PROBLEM DESCRIPTION: Each record here should be printed again exactly; please leave its pictures out.

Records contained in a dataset
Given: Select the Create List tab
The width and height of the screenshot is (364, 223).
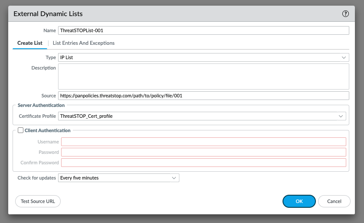Looking at the screenshot, I should [x=30, y=43].
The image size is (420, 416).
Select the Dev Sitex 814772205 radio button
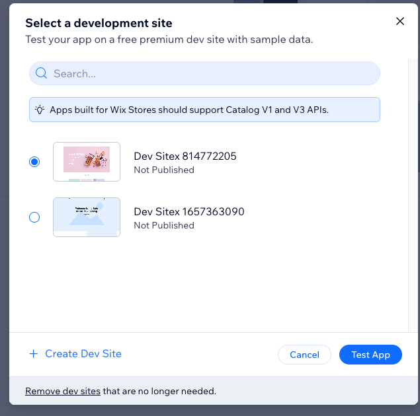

SOLVED PROBLEM:
Given: Select the Create List tab
The width and height of the screenshot is (364, 223).
Looking at the screenshot, I should [x=30, y=43].
The image size is (420, 416).
Select the Dev Sitex 814772205 radio button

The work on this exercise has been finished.